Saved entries
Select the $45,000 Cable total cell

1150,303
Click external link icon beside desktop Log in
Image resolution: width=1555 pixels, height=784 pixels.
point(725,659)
--
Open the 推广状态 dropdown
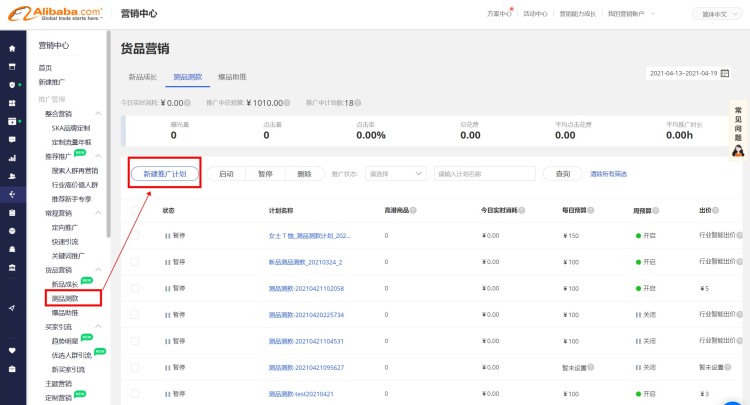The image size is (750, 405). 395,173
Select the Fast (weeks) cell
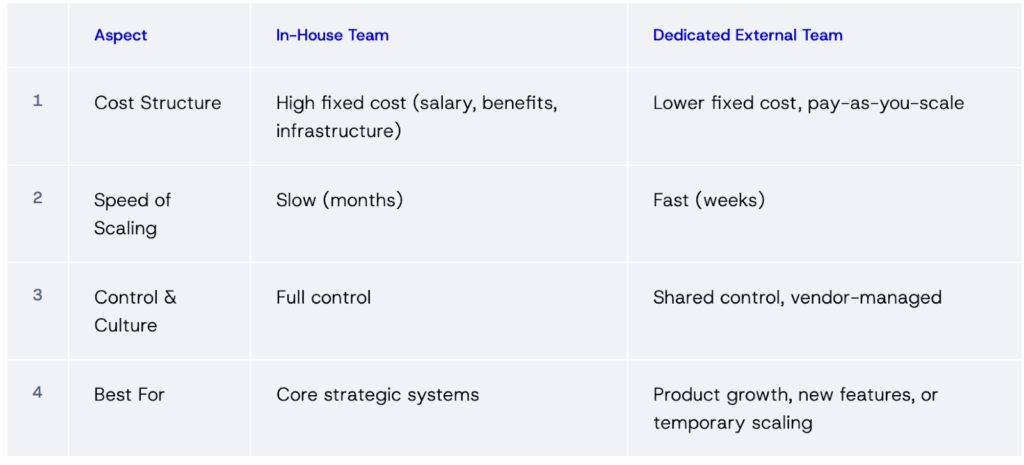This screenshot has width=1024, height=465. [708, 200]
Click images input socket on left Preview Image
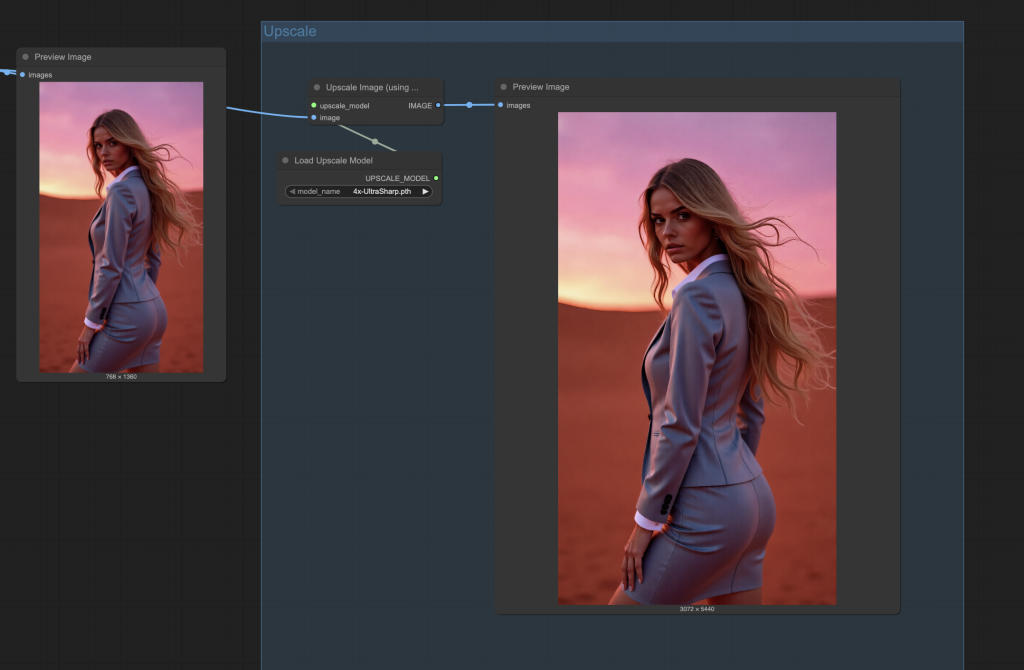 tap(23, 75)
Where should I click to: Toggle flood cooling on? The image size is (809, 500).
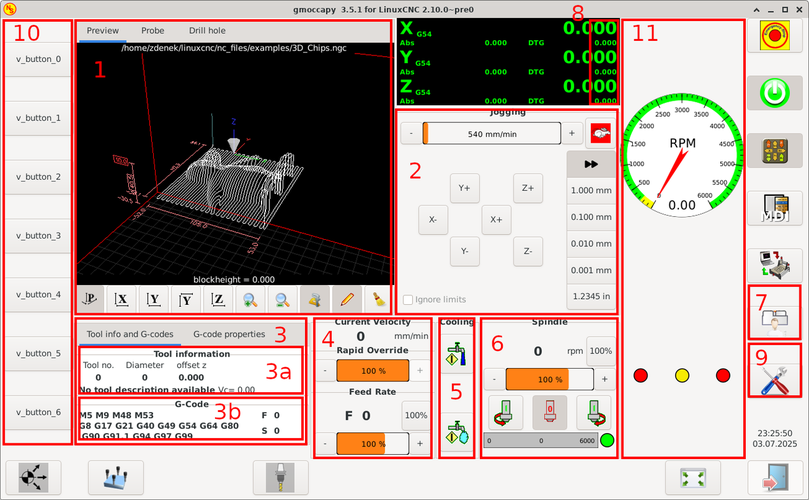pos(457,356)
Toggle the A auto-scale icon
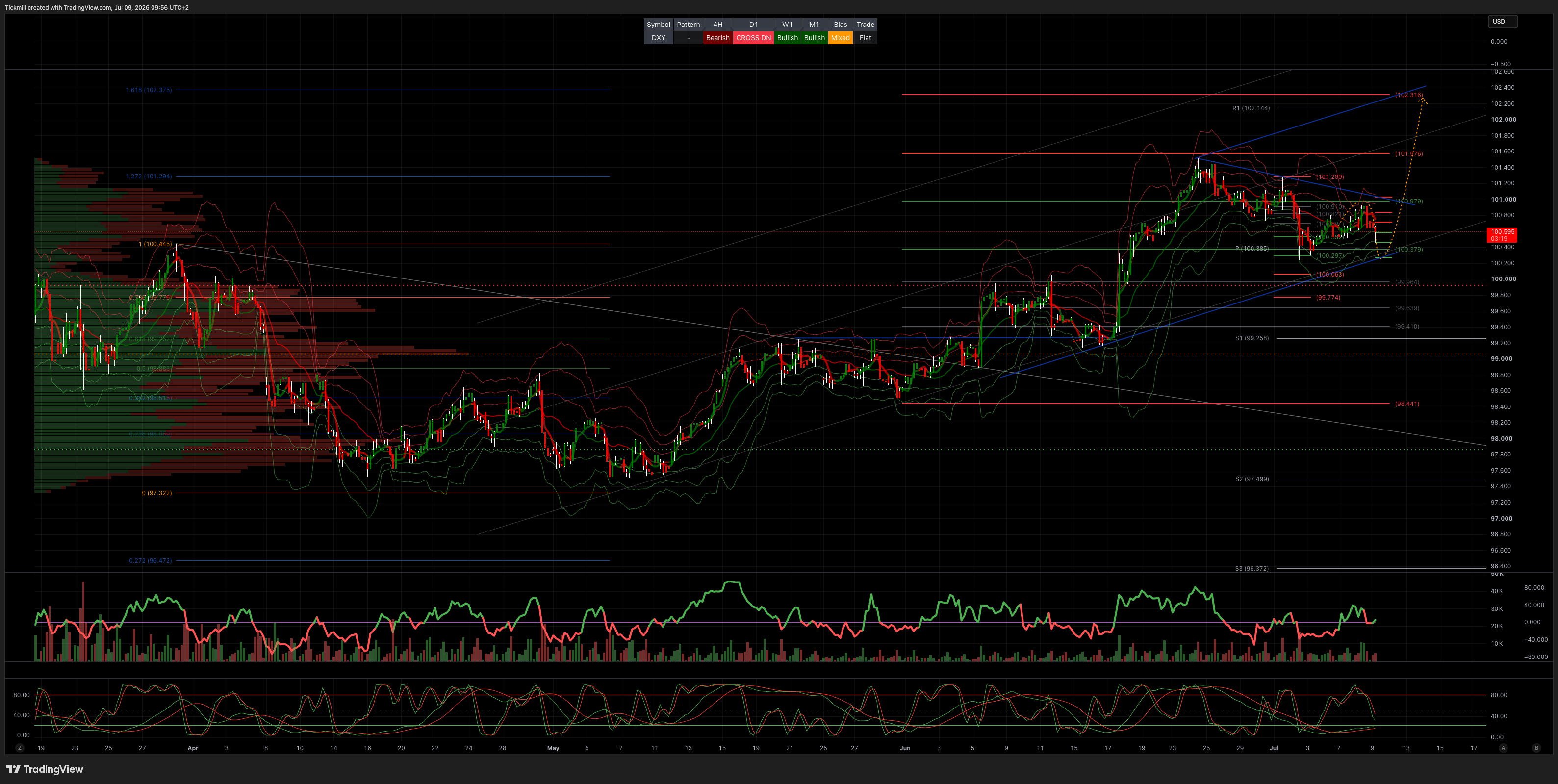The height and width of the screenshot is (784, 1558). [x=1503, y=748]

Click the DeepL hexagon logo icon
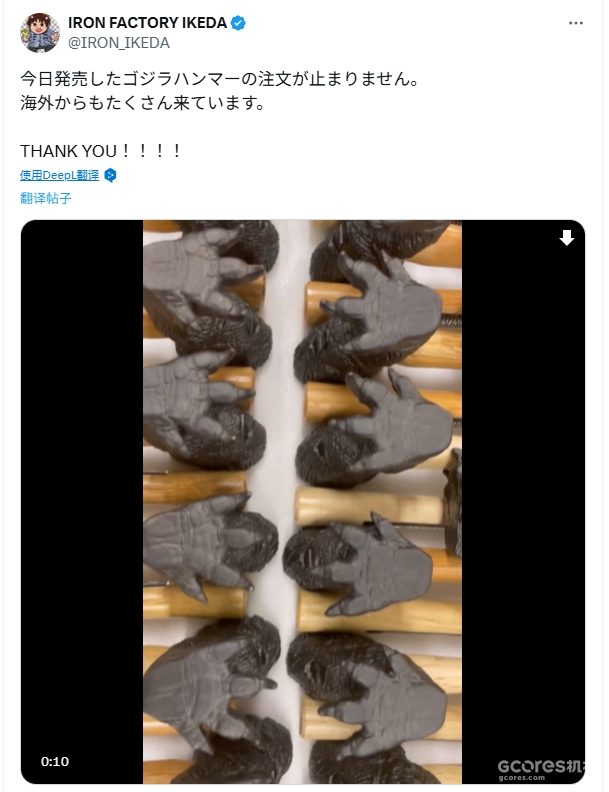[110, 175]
--
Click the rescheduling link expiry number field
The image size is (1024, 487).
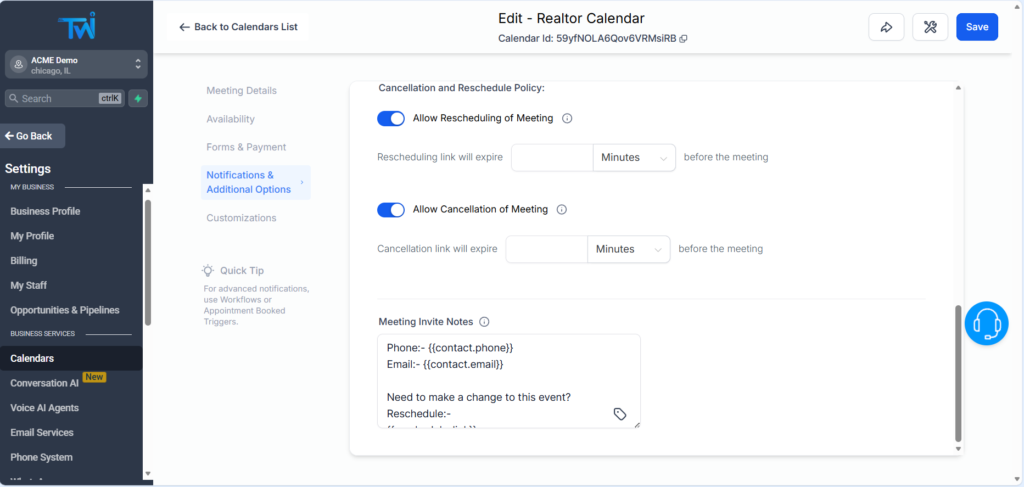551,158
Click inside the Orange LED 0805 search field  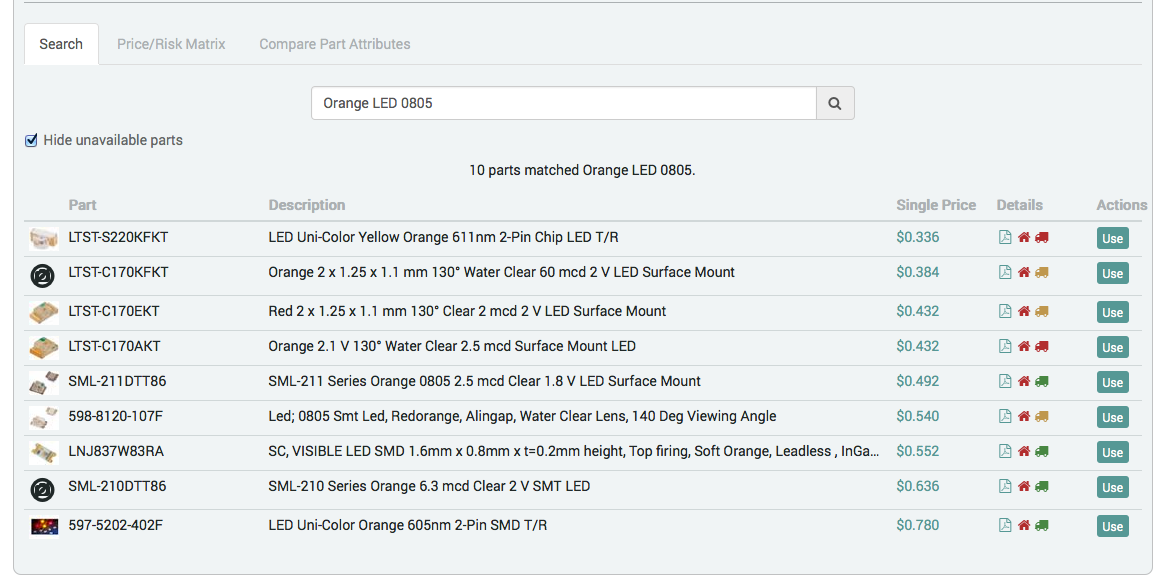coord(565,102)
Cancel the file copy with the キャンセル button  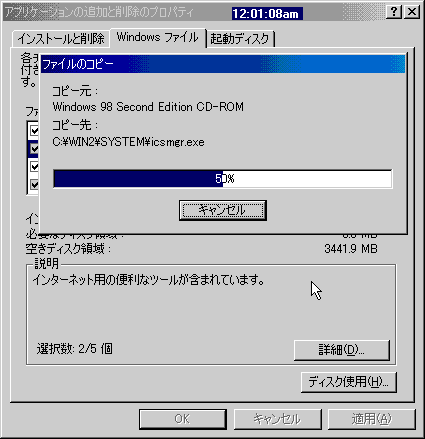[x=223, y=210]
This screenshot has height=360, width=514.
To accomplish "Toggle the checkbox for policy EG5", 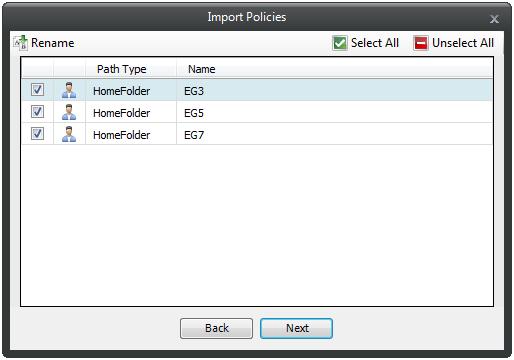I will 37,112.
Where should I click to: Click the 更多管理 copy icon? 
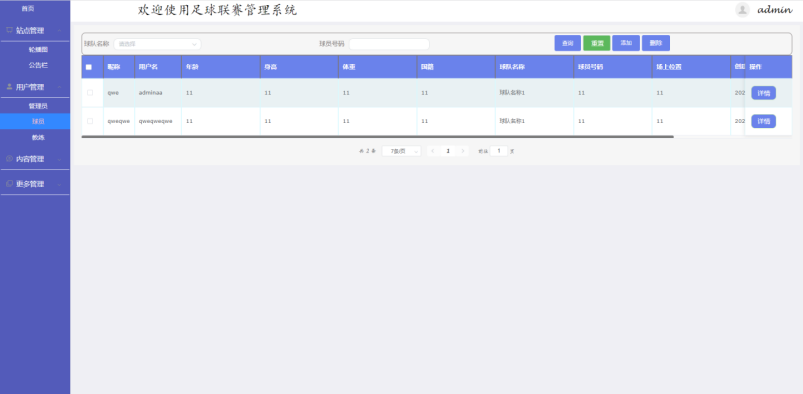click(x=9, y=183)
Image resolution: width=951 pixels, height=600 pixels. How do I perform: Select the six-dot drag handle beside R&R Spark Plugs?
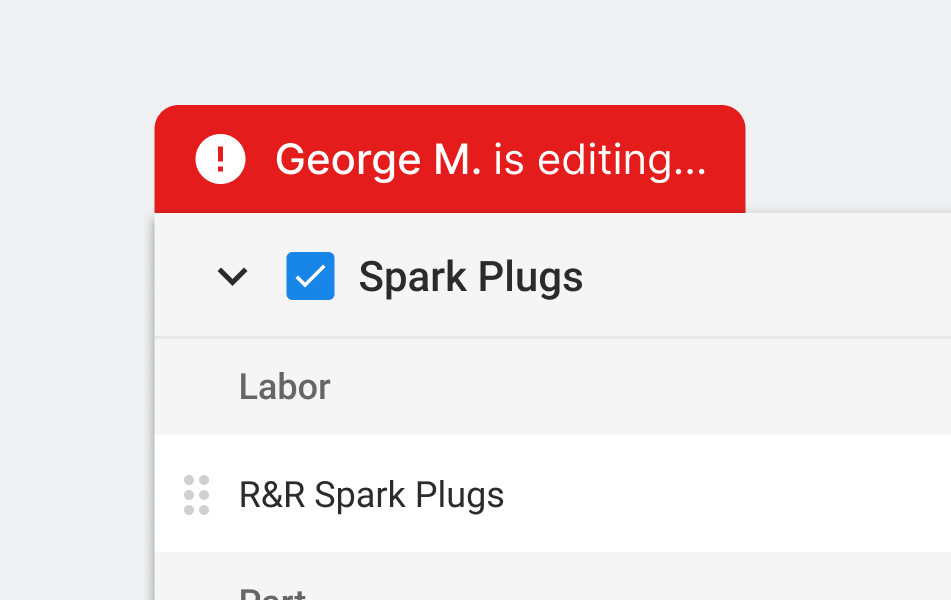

**WORK TO BE COMPLETED:**
Using the records above, print exactly the run of lines that starts with the line with "Where should I click to: Click" and goes on through the line with "Image resolution: width=951", pictures excluded.

**ANSWER SECTION:**
Where should I click to: Click the 更多管理 copy icon? 
click(x=9, y=183)
Image resolution: width=951 pixels, height=600 pixels. How do I perform: Select the six-dot drag handle beside R&R Spark Plugs?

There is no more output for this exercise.